Case 3: Orphaned Infrastructure¶
If you are getting errors like the one below, gcluster is unable to
recreate a cluster because of leftover resources from a prior deployment
that was not cleanly destroyed:
Error: Error creating Address: googleapi: Error 409: The resource 'projects/YOUR-PROJECT/regions/us-central1/addresses/DEPLOYMENT_NAME' already exists, alreadyExists
with module.network.module.nat_ip_addresses["us-central1"].google_compute_address.ip[1],
on .terraform/modules/network.nat_ip_addresses/main.tf line 50, in resource "google_compute_address" "ip":
50: resource "google_compute_address" "ip" {
You must manually delete the leftover resources before gcluster can
recreate them. The most common categories are:
- Cloud NAT external IP addresses -- shown directly in the error above.

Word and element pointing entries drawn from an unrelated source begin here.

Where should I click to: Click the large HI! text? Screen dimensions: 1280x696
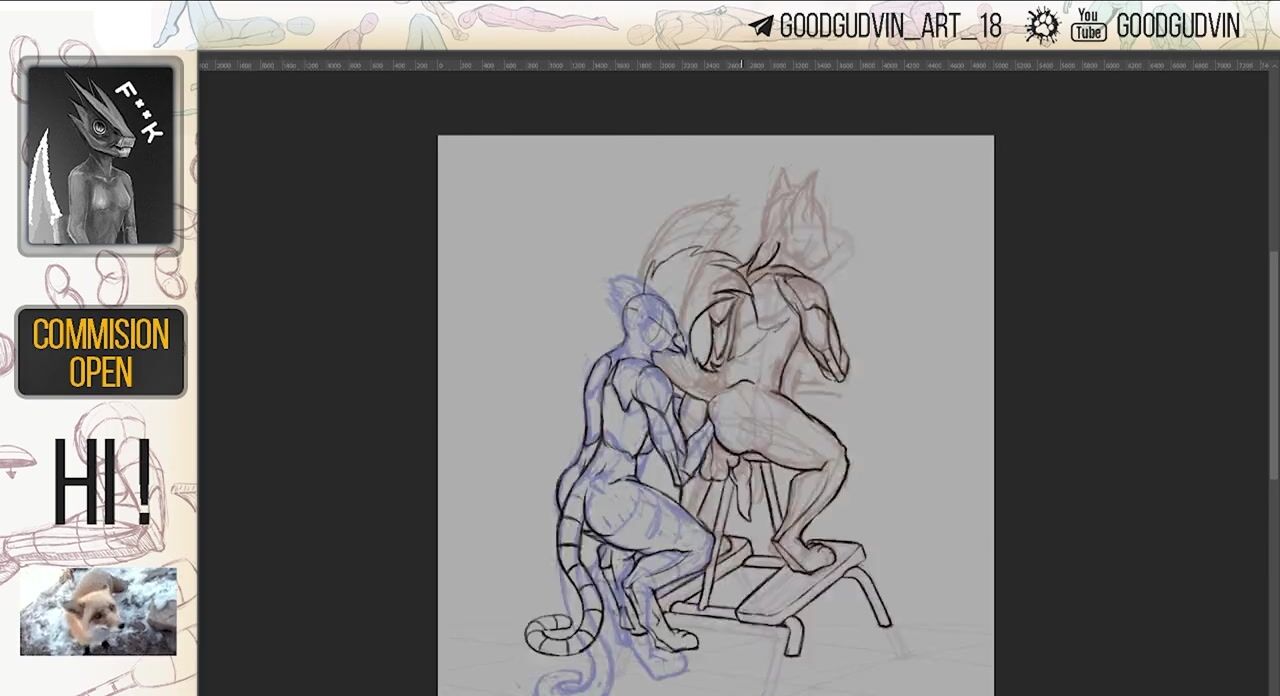[101, 483]
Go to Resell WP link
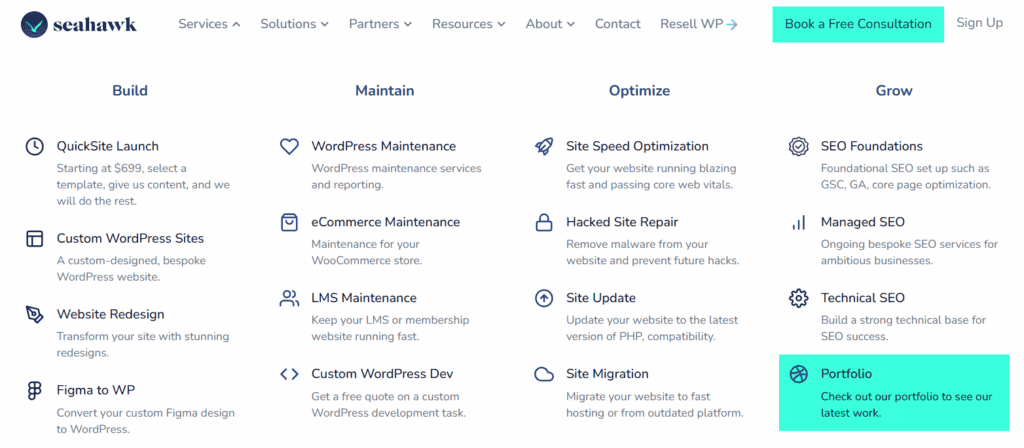Viewport: 1024px width, 448px height. pyautogui.click(x=698, y=24)
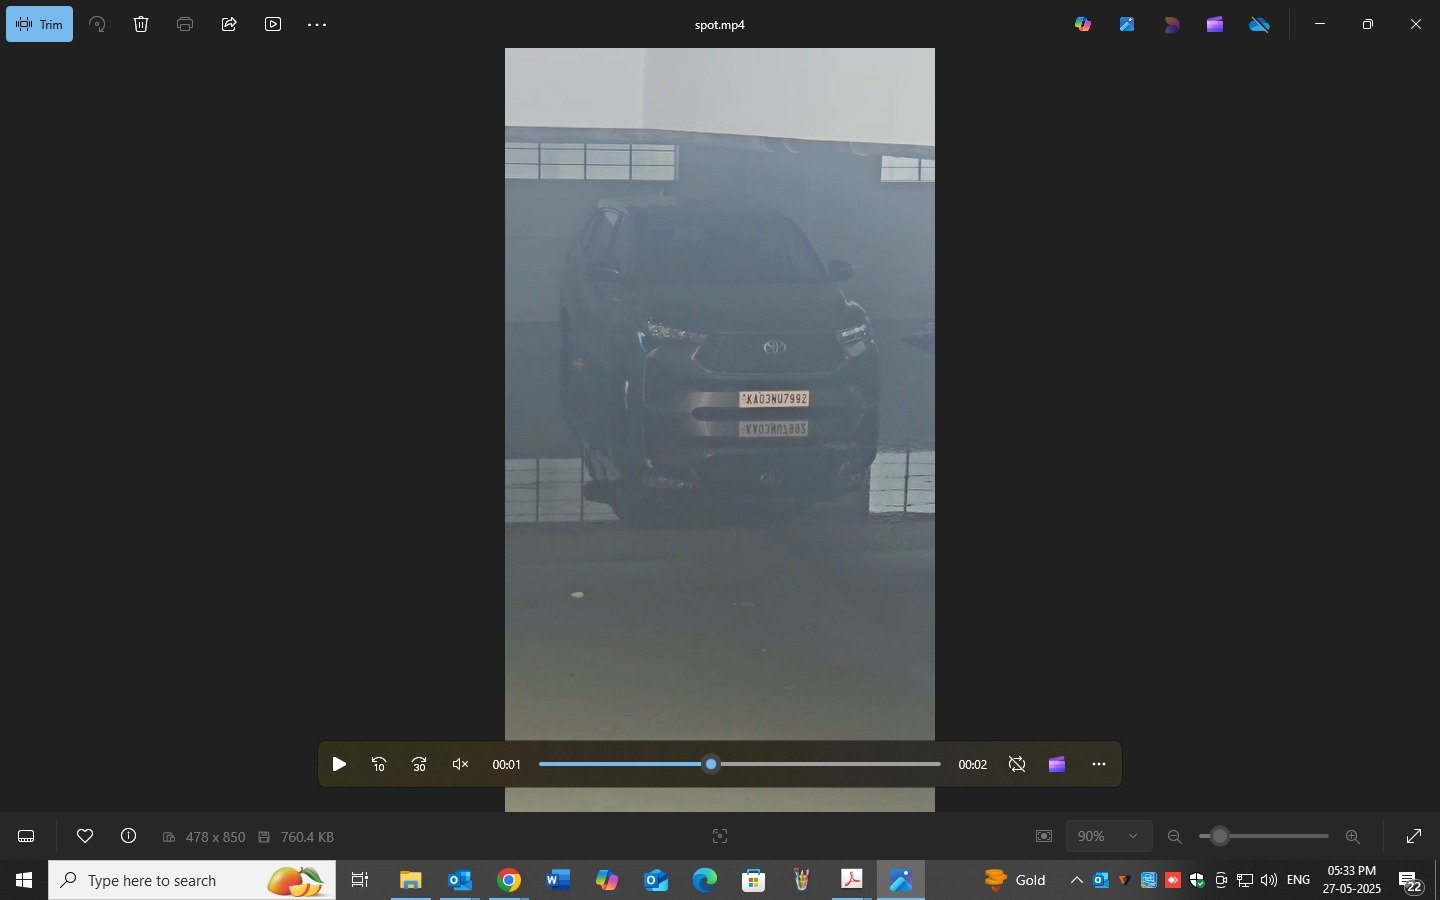1440x900 pixels.
Task: Skip back 10 seconds
Action: tap(379, 764)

Find them under VPC network → IP addresses (or
gcloud compute addresses list) and release them. - Filestore instances (the home filesystem). Find them under Filestore → Instances. Confirm by creation date and name that the instance belongs to the cluster you are deleting, since other clusters may share the Filestore namespace.

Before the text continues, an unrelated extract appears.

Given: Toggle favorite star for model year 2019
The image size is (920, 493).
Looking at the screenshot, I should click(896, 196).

- VPC network resources, including the VPC network, subnetworks, Cloud Router, NAT gateway, and peering. These often must be deleted in a specific order: NAT gateway first, then subnetwork, then VPC network peering, then Cloud Router, then VPC, and finally release the IP addresses. If a resource will not delete because it is "in use by another," find and delete the resource holding it first.
After all stray resources are removed, run
./gcluster create -w DEPLOYMENT_NAME/ (or re-run gcluster create
against the original blueprint), and then
./gcluster deploy DEPLOYMENT_NAME/. If new "already exists" errors
appear, repeat the cleanup above.
Legacy clusters: Slurm GCP v5 project-metadata cleanup
The procedure below applies only to clusters originally deployed with the
Slurm GCP v5 generation of the toolkit (schedmd-slurm-gcp-v5-* modules) -- back
when the toolkit was named ghpc / "HPC Toolkit." Slurm GCP v6 (used by the
current ParaTools Pro for E4S™ blueprint) eliminated project-level metadata for
cluster configuration, so v6 deployments will not produce the
*-ghpc_startup_sh key collisions described below. Keep this section as a fallback
for cleaning up older v5 deployments left behind by previous releases.
If you see errors like
Error: key "DEPLOYMENT_NAME-slurm-compute-script-ghpc_startup_sh" already present in metadata for project "YOUR-PROJECT". Use `terraform import` to manage it with Terraform
with module.slurm_controller.module.slurm_controller_instance.google_compute_project_metadata_item.compute_startup_scripts["ghpc_startup_sh"],
on .terraform/modules/slurm_controller.slurm_controller_instance/terraform/slurm_cluster/modules/slurm_controller_instance/main.tf line 281, in resource "google_compute_project_metadata_item" "compute_startup_scripts":
281: resource "google_compute_project_metadata_item" "compute_startup_scripts" {
gcloud compute
project-info remove-metadata. See gcloud compute project-info for
reference. Inspect current metadata with
Remove keys one at a time:
gcloud compute project-info remove-metadata \
--keys="DEPLOYMENT_NAME-slurm-controller-script-ghpc_startup_sh" \
--project=YOUR-PROJECT
gcloud compute project-info remove-metadata \
--keys="DEPLOYMENT_NAME-slurm-compute-script-ghpc_startup_sh","DEPLOYMENT_NAME-slurm-controller-script-ghpc_startup_sh","DEPLOYMENT_NAME-slurm-tpl-slurmdbd-conf","DEPLOYMENT_NAME-slurm-tpl-cgroup-conf","DEPLOYMENT_NAME-slurm-tpl-slurm-conf","DEPLOYMENT_NAME-slurm-partition-compute-script-ghpc_startup_sh" \
--project=YOUR-PROJECT
Danger
Project metadata is shared across all of your project's resources. Removing keys you do not recognize may break unrelated workloads. Only remove keys that are clearly named after the deleted v5 deployment.